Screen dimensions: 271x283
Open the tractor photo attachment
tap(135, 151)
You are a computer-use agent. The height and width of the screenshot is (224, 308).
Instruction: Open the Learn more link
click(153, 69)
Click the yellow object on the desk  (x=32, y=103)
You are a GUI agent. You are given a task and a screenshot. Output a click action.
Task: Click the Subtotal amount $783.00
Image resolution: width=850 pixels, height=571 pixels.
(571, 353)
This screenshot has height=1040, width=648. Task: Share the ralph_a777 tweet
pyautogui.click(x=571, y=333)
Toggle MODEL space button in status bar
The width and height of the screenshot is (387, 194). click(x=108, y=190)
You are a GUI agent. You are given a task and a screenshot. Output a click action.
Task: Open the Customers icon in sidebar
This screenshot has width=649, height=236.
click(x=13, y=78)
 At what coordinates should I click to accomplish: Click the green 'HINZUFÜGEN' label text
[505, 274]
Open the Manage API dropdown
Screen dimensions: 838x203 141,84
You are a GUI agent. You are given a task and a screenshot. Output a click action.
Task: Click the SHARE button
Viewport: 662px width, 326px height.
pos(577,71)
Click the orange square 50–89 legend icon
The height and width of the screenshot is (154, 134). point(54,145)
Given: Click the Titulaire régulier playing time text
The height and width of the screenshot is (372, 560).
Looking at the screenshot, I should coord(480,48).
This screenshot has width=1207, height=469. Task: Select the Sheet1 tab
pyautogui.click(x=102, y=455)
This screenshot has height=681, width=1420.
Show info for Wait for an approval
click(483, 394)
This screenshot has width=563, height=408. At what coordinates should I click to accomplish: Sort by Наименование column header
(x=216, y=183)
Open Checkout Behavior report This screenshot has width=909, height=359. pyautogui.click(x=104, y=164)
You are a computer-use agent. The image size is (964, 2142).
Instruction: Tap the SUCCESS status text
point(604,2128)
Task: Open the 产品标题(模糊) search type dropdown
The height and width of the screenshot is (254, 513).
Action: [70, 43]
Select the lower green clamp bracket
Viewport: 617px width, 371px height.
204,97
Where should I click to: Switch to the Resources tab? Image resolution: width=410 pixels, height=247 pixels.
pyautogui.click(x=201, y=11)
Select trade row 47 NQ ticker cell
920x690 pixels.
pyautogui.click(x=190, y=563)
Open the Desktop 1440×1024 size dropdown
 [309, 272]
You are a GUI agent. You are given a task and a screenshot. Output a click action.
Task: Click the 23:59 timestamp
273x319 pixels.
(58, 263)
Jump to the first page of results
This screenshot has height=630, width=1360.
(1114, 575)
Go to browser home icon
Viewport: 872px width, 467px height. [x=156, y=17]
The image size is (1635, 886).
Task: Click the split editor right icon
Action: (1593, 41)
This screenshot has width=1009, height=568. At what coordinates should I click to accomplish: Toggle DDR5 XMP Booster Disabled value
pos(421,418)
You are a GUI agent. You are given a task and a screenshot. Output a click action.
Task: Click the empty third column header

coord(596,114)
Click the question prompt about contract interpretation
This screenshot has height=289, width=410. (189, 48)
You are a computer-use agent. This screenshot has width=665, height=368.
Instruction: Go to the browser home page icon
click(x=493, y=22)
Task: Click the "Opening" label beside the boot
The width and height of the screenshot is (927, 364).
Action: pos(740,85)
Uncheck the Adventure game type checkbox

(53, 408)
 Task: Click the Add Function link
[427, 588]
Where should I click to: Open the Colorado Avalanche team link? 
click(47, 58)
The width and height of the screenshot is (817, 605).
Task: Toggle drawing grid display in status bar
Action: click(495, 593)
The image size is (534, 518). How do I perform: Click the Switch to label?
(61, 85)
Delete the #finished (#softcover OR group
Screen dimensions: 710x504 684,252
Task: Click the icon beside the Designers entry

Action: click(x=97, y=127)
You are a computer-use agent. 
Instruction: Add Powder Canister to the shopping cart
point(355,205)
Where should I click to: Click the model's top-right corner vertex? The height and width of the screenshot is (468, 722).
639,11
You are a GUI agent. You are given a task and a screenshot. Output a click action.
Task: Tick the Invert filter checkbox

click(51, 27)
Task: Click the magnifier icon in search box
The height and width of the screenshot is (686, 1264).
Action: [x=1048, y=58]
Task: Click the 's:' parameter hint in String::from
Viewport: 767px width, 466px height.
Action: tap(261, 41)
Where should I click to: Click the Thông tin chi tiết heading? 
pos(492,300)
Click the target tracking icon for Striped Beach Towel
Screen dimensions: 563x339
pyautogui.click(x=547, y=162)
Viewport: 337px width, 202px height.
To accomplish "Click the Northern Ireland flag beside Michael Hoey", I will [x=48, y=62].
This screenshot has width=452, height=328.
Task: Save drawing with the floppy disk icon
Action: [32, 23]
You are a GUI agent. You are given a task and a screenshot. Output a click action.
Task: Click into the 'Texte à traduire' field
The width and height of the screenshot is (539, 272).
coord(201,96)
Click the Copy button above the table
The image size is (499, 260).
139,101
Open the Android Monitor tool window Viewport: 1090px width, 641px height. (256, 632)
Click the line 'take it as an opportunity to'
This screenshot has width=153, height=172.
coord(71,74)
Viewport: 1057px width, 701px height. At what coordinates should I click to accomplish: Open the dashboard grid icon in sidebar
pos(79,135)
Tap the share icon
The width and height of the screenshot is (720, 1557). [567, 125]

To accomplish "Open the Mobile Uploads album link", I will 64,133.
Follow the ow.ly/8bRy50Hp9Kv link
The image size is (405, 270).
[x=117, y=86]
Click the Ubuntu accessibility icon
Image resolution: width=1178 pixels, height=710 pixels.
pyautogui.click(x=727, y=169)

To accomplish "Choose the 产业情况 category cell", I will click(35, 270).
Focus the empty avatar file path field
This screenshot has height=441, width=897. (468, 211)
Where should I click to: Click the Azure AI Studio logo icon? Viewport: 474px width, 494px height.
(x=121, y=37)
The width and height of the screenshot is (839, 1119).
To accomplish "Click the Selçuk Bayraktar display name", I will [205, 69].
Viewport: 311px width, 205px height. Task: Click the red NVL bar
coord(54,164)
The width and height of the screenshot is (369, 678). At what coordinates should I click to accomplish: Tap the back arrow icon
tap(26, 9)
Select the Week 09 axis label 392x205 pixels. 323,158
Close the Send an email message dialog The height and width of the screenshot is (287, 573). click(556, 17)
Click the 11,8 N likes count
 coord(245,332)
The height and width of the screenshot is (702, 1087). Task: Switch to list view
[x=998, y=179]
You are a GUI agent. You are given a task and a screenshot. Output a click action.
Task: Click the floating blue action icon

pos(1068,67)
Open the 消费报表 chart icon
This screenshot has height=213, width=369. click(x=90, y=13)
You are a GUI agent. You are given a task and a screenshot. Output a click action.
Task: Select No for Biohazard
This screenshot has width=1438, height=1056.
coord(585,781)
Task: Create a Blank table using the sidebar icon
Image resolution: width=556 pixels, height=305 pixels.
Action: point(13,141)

Task to carry out: An exact retyping of the full listing is required.

Your response:
Screen dimensions: 271x283
Open the tractor photo attachment
tap(135, 151)
You are a computer-use agent. The height and width of the screenshot is (224, 308).
Instruction: Open the Learn more link
click(153, 69)
Click the yellow object on the desk  (x=32, y=103)
You are a GUI agent. You are given a task and a screenshot. Output a click action.
Task: Click the Subtotal amount $783.00
Image resolution: width=850 pixels, height=571 pixels.
(571, 353)
This screenshot has height=1040, width=648. Task: Share the ralph_a777 tweet
pyautogui.click(x=571, y=333)
Toggle MODEL space button in status bar
The width and height of the screenshot is (387, 194). click(x=108, y=190)
You are a GUI agent. You are given a task and a screenshot. Output a click action.
Task: Open the Customers icon in sidebar
This screenshot has width=649, height=236.
click(x=13, y=78)
 At what coordinates should I click to accomplish: Click the green 'HINZUFÜGEN' label text
[505, 274]
Open the Manage API dropdown
Screen dimensions: 838x203 141,84
You are a GUI agent. You are given a task and a screenshot. Output a click action.
Task: Click the SHARE button
Viewport: 662px width, 326px height.
pos(577,71)
Click the orange square 50–89 legend icon
The height and width of the screenshot is (154, 134). point(54,145)
Given: Click the Titulaire régulier playing time text
The height and width of the screenshot is (372, 560).
Looking at the screenshot, I should coord(480,48).
This screenshot has width=1207, height=469. Task: Select the Sheet1 tab
pyautogui.click(x=102, y=455)
This screenshot has height=681, width=1420.
Show info for Wait for an approval
click(483, 394)
This screenshot has width=563, height=408. At what coordinates should I click to accomplish: Sort by Наименование column header
(x=216, y=183)
Open Checkout Behavior report This screenshot has width=909, height=359. pyautogui.click(x=104, y=164)
You are a computer-use agent. The image size is (964, 2142).
Instruction: Tap the SUCCESS status text
point(604,2128)
Task: Open the 产品标题(模糊) search type dropdown
The height and width of the screenshot is (254, 513).
Action: [70, 43]
Select the lower green clamp bracket
Viewport: 617px width, 371px height.
204,97
Where should I click to: Switch to the Resources tab? Image resolution: width=410 pixels, height=247 pixels.
pyautogui.click(x=201, y=11)
Select trade row 47 NQ ticker cell
920x690 pixels.
pyautogui.click(x=190, y=563)
Open the Desktop 1440×1024 size dropdown
 [309, 272]
You are a GUI agent. You are given a task and a screenshot. Output a click action.
Task: Click the 23:59 timestamp
273x319 pixels.
(58, 263)
Jump to the first page of results
This screenshot has height=630, width=1360.
(1114, 575)
Go to browser home icon
Viewport: 872px width, 467px height. [x=156, y=17]
The image size is (1635, 886).
Task: Click the split editor right icon
Action: (1593, 41)
This screenshot has width=1009, height=568. At what coordinates should I click to accomplish: Toggle DDR5 XMP Booster Disabled value
pos(421,418)
You are a GUI agent. You are given a task and a screenshot. Output a click action.
Task: Click the empty third column header

coord(596,114)
Click the question prompt about contract interpretation
This screenshot has height=289, width=410. (189, 48)
You are a computer-use agent. This screenshot has width=665, height=368.
Instruction: Go to the browser home page icon
click(x=493, y=22)
Task: Click the "Opening" label beside the boot
The width and height of the screenshot is (927, 364).
Action: pos(740,85)
Uncheck the Adventure game type checkbox

(53, 408)
 Task: Click the Add Function link
[427, 588]
Where should I click to: Open the Colorado Avalanche team link? 
click(47, 58)
The width and height of the screenshot is (817, 605).
Task: Toggle drawing grid display in status bar
Action: click(495, 593)
The image size is (534, 518). How do I perform: Click the Switch to label?
(61, 85)
Delete the #finished (#softcover OR group
Screen dimensions: 710x504 684,252
Task: Click the icon beside the Designers entry

Action: click(x=97, y=127)
You are a computer-use agent. 
Instruction: Add Powder Canister to the shopping cart
point(355,205)
Where should I click to: Click the model's top-right corner vertex? The height and width of the screenshot is (468, 722).
639,11
You are a GUI agent. You are given a task and a screenshot. Output a click action.
Task: Tick the Invert filter checkbox

click(51, 27)
Task: Click the magnifier icon in search box
The height and width of the screenshot is (686, 1264).
Action: [x=1048, y=58]
Task: Click the 's:' parameter hint in String::from
Viewport: 767px width, 466px height.
Action: tap(261, 41)
Where should I click to: Click the Thông tin chi tiết heading? 
pos(492,300)
Click the target tracking icon for Striped Beach Towel
Screen dimensions: 563x339
pyautogui.click(x=547, y=162)
Viewport: 337px width, 202px height.
To accomplish "Click the Northern Ireland flag beside Michael Hoey", I will [x=48, y=62].
This screenshot has width=452, height=328.
Task: Save drawing with the floppy disk icon
Action: [32, 23]
You are a GUI agent. You are given a task and a screenshot. Output a click action.
Task: Click into the 'Texte à traduire' field
The width and height of the screenshot is (539, 272).
coord(201,96)
Click the Copy button above the table
The image size is (499, 260).
139,101
Open the Android Monitor tool window Viewport: 1090px width, 641px height. (256, 632)
Click the line 'take it as an opportunity to'
This screenshot has width=153, height=172.
coord(71,74)
Viewport: 1057px width, 701px height. At what coordinates should I click to accomplish: Open the dashboard grid icon in sidebar
pos(79,135)
Tap the share icon
The width and height of the screenshot is (720, 1557). [567, 125]

To accomplish "Open the Mobile Uploads album link", I will 64,133.
Follow the ow.ly/8bRy50Hp9Kv link
The image size is (405, 270).
[x=117, y=86]
Click the Ubuntu accessibility icon
Image resolution: width=1178 pixels, height=710 pixels.
pyautogui.click(x=727, y=169)

To accomplish "Choose the 产业情况 category cell", I will click(35, 270).
Focus the empty avatar file path field
This screenshot has height=441, width=897. (468, 211)
Where should I click to: Click the Azure AI Studio logo icon? Viewport: 474px width, 494px height.
(x=121, y=37)
The width and height of the screenshot is (839, 1119).
To accomplish "Click the Selçuk Bayraktar display name", I will [205, 69].
Viewport: 311px width, 205px height. Task: Click the red NVL bar
coord(54,164)
The width and height of the screenshot is (369, 678). At what coordinates should I click to accomplish: Tap the back arrow icon
tap(26, 9)
Select the Week 09 axis label 392x205 pixels. 323,158
Close the Send an email message dialog The height and width of the screenshot is (287, 573). click(556, 17)
Click the 11,8 N likes count
 coord(245,332)
The height and width of the screenshot is (702, 1087). Task: Switch to list view
[x=998, y=179]
You are a GUI agent. You are given a task and a screenshot. Output a click action.
Task: Click the floating blue action icon

pos(1068,67)
Open the 消费报表 chart icon
This screenshot has height=213, width=369. click(x=90, y=13)
You are a GUI agent. You are given a task and a screenshot. Output a click action.
Task: Select No for Biohazard
This screenshot has width=1438, height=1056.
coord(585,781)
Task: Create a Blank table using the sidebar icon
Image resolution: width=556 pixels, height=305 pixels.
Action: point(13,141)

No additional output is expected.